Quelle:
Als Probebetrieb würde ich es auch nicht sehen. Es ist ja die endgültige, zweckgemäße Verwendung der Maschine.

Kann ich nach Gefährdungsbeurteilung das Eingreifen als zulässiges Restrisiko stehen lassen? Eine Abdeckung der großen Freiflächen ist in Planung, aber bei den Sensoren selbst kann trotzdem eingegriffen werden. Das lässt sich auch nicht ändern (unter Berücksichtigung von Benutzbarkeit und Kosten).


----------



## Perfektionist (27 April 2011)

Verpolt schrieb:


> Hmm....


naja:





> Wenn feststeht, dass die Sensoren ordentlich funktionieren, hat das Teil schon wieder ausgedient.


wenn man so will, Erprobung der Sensoren?


----------



## reliability (27 April 2011)

Hallo Zusammen,

ich wollte nicht den Eindruck erwecken, dass es bei einer Maschine im Probebetrieb keine Anforderungen an die Sicherheit gibt,
hierzu ein kleiner Auszug aus dem Dokument.



			
				Probebetrieb von Maschinen und maschinellen Anlagen schrieb:
			
		

> ...Daher sollte auf der *Grundlage* einer *Gefährdungsbeurteilung* ein *Sicherheitskonzept *erarbeitet werden, das neben den bereits wirksamen Sicherheitseinrichtungen noch weitere Schutzmaßnahmen enthält. ...
> 
> ... Zur *Gewährleistung der Sicherheit* sollten generell folgende Maßnahmen getroffen werden:
> • Verantwortlichen Leiter des Probebetriebs benennen.
> ...


 
Die grundsätzliche Vorgehenseise ist in einem Flussdiagramm auf Seite 7 dargestellt.

Lediglich der "Papierkram" muss nicht so umfangreich sein.

Ich kann also Tommi nur zustimmen...


Gruß


----------



## JesperMP (27 April 2011)

100% Ack zu _reliability_.

Es ist wie ein Probelauf, oder wenn man ein "normalen" Maschine für Wartungszwecken betriebt ohne alle Schutzmassnahmen.
In den Fall trennt man der Maschine von unbefugten mittels Warnungsschildern, Ketten und/oder Gitterwände.
Nur speziell ausgebildete Personal darf dann diesen getrennten Areal betreten.

[Einträge aus einem Datensatz]
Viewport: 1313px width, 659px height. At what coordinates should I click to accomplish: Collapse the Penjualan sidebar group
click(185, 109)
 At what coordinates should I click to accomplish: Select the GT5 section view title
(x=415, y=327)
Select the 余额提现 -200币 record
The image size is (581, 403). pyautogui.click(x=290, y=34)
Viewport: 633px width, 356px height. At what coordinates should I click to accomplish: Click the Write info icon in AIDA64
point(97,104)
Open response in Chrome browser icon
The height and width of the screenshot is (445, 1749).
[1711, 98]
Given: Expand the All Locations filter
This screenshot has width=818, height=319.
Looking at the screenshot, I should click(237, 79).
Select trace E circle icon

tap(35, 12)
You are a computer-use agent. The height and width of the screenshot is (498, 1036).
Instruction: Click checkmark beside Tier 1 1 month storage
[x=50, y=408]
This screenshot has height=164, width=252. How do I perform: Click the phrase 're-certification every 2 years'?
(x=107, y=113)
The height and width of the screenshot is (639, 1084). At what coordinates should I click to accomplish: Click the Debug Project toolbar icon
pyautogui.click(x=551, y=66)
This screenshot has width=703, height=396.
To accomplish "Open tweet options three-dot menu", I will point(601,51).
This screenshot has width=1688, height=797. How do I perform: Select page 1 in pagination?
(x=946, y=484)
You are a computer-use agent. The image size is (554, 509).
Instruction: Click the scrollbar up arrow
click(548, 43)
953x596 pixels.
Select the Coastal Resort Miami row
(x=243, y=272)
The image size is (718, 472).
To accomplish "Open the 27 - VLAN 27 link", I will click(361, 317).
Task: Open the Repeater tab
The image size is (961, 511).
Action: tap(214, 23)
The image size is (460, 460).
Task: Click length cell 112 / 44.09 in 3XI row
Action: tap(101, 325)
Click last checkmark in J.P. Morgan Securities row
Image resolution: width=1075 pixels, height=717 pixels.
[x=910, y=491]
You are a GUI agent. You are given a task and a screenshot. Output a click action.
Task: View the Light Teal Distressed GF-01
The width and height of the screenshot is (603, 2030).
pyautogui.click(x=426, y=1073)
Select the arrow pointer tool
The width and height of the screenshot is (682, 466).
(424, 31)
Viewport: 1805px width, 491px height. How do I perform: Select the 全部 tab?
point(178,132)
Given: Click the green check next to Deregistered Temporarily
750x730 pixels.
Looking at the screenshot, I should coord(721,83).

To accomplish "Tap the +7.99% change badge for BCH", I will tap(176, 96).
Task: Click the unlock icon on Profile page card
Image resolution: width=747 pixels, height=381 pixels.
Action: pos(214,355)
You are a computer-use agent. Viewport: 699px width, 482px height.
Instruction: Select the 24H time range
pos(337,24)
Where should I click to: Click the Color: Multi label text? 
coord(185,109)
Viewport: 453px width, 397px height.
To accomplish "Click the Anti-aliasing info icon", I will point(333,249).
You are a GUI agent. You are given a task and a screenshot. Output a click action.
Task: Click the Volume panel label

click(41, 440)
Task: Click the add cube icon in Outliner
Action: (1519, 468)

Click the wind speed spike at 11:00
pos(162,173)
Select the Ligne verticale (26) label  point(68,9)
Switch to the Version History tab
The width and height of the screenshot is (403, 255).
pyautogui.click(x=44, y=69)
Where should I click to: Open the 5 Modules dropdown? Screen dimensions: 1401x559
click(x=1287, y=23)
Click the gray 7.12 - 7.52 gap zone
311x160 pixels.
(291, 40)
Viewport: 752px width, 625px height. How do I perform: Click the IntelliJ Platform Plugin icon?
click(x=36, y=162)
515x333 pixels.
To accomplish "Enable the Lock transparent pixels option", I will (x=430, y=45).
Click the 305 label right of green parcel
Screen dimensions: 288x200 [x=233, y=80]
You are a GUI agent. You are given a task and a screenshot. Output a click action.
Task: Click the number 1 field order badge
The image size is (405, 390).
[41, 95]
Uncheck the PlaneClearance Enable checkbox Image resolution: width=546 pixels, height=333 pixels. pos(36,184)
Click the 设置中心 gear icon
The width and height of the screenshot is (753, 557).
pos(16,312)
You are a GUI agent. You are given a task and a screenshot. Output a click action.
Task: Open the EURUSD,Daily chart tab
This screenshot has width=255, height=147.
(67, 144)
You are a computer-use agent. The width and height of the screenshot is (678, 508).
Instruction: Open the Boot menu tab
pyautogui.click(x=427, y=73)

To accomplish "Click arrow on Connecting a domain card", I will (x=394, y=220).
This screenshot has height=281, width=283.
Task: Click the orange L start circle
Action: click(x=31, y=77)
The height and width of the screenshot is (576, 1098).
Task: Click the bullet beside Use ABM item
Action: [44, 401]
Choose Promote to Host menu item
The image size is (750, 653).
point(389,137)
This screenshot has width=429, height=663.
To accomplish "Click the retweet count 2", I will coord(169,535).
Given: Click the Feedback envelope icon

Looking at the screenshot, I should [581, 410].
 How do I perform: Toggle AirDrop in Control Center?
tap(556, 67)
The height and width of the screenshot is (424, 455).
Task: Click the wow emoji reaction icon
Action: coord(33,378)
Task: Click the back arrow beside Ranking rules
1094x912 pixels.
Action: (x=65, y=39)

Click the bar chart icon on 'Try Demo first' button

Aufgabe: Wo ist laut der Forumsdiskussion die grundsätzliche Vorgehensweise dargestellt? Die Daten stehen in keinem Zusammenhang mit der Forumsdiskussion.

Lösung: In einem Flussdiagramm auf Seite 7 des Dokuments.